YOUR GOAL>
Set down all the lines below, each one exactly as shown.

EXERCISE INPUT>

◆ ◆ ◆ ◆ ◆ ◆ ◆

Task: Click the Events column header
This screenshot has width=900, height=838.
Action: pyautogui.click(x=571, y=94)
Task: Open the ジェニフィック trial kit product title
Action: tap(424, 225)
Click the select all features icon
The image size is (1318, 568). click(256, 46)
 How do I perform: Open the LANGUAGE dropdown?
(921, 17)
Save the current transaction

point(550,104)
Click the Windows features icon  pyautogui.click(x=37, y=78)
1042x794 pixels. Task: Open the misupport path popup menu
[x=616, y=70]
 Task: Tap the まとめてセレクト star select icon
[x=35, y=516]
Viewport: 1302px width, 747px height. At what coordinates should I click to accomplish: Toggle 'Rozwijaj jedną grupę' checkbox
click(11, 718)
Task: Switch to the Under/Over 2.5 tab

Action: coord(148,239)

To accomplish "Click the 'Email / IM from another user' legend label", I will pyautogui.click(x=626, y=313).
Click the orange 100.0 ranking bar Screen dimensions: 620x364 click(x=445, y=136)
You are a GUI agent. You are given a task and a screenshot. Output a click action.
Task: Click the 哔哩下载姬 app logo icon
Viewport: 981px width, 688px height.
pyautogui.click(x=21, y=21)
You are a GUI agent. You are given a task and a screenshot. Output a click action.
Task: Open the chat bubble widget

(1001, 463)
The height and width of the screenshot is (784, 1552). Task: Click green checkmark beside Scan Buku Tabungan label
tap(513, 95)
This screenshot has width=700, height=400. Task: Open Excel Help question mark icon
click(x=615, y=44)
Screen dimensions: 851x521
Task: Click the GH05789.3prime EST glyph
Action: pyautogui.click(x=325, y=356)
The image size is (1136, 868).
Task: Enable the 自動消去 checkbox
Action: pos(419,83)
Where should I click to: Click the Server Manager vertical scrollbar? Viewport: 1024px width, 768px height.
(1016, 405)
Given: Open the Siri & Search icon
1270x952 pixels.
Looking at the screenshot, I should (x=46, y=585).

◆ ◆ ◆ ◆ ◆ ◆ ◆

OUTPUT FOR THIS TASK>
Task: Click the Events column header
This screenshot has width=900, height=838.
Action: pyautogui.click(x=571, y=94)
Task: Open the ジェニフィック trial kit product title
Action: tap(424, 225)
Click the select all features icon
The image size is (1318, 568). click(256, 46)
 How do I perform: Open the LANGUAGE dropdown?
(921, 17)
Save the current transaction

point(550,104)
Click the Windows features icon  pyautogui.click(x=37, y=78)
1042x794 pixels. Task: Open the misupport path popup menu
[x=616, y=70]
 Task: Tap the まとめてセレクト star select icon
[x=35, y=516]
Viewport: 1302px width, 747px height. At what coordinates should I click to accomplish: Toggle 'Rozwijaj jedną grupę' checkbox
click(11, 718)
Task: Switch to the Under/Over 2.5 tab

Action: coord(148,239)

To accomplish "Click the 'Email / IM from another user' legend label", I will pyautogui.click(x=626, y=313).
Click the orange 100.0 ranking bar Screen dimensions: 620x364 click(x=445, y=136)
You are a GUI agent. You are given a task and a screenshot. Output a click action.
Task: Click the 哔哩下载姬 app logo icon
Viewport: 981px width, 688px height.
pyautogui.click(x=21, y=21)
You are a GUI agent. You are given a task and a screenshot. Output a click action.
Task: Open the chat bubble widget

(1001, 463)
The height and width of the screenshot is (784, 1552). Task: Click green checkmark beside Scan Buku Tabungan label
tap(513, 95)
This screenshot has width=700, height=400. Task: Open Excel Help question mark icon
click(x=615, y=44)
Screen dimensions: 851x521
Task: Click the GH05789.3prime EST glyph
Action: pyautogui.click(x=325, y=356)
The image size is (1136, 868).
Task: Enable the 自動消去 checkbox
Action: pos(419,83)
Where should I click to: Click the Server Manager vertical scrollbar? Viewport: 1024px width, 768px height.
(1016, 405)
Given: Open the Siri & Search icon
1270x952 pixels.
Looking at the screenshot, I should (x=46, y=585).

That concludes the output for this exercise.